_Данный отрывок_
В научной фантастике у идеи загрузки сознания на цифровой носитель солидная традиция. В том или ином виде ее можно найти у таких научно-фантастических писателей, как Станислав Лем, братья Стругацкие, Уильям Гибсон, Пол Андерсон, Йэн Бэнкс, а в кинематографе — в лентах «Призрак в доспехах» (1995), «Обмен телами» (2000), «Аватар» (2009), «Вне/себя» (2015), «Репродукция» (2018) и др. Мы обратимся к детективному кибер-панк-сериалу «Видоизмененный углерод» (2018 — наст. вр.), основанному на одноименном романе Ричарда Моргана 2002 года, поскольку в сюжете сериала распространение и рутинизация технологии загрузки сознания вступает в конфликт с религиозной жизнью верующих.

_Обязательные задания_
1) Назовите всех писателей, у которых, по словам отрывка о загрузке сознания, можно найти эту идею.
2) Ответьте по отрывку о загрузке сознания:
(a) В каком году вышел фильм «Аватар»?
(b) Чей роман лёг в основу сериала «Видоизмененный углерод» и когда он был написан?
(c) С чем в сюжете сериала вступает в конфликт распространение технологии загрузки сознания?

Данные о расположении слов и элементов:

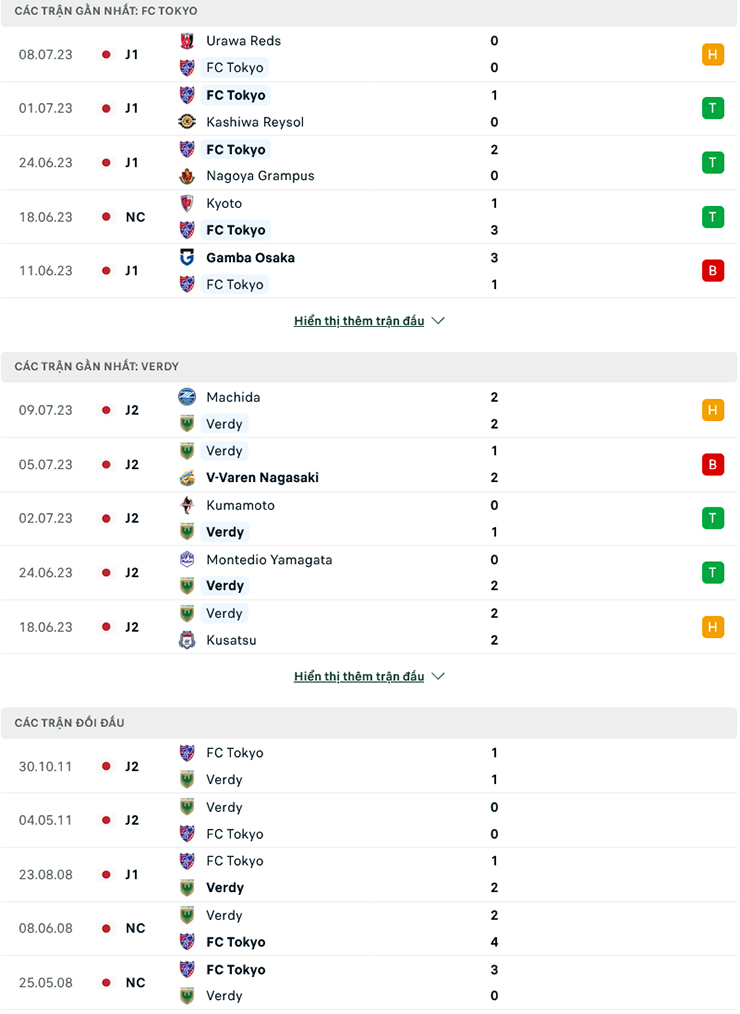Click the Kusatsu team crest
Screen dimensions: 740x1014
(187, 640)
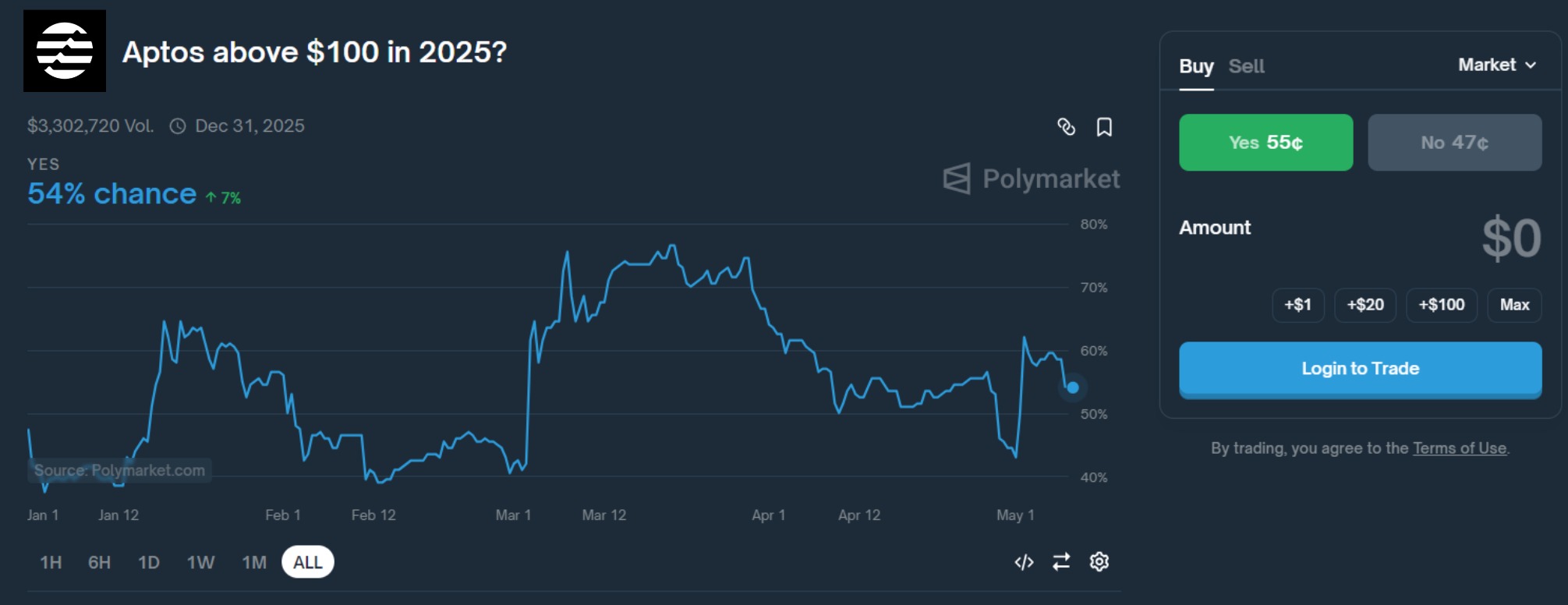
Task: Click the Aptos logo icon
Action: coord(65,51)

_Ответы к упражнению_
1) Станислав Лем, братья Стругацкие, Уильям Гибсон, Пол Андерсон, Йэн Бэнкс.

2)
(a) В 2009 году.
(b) Роман Ричарда Моргана 2002 года.
(c) С религиозной жизнью верующих.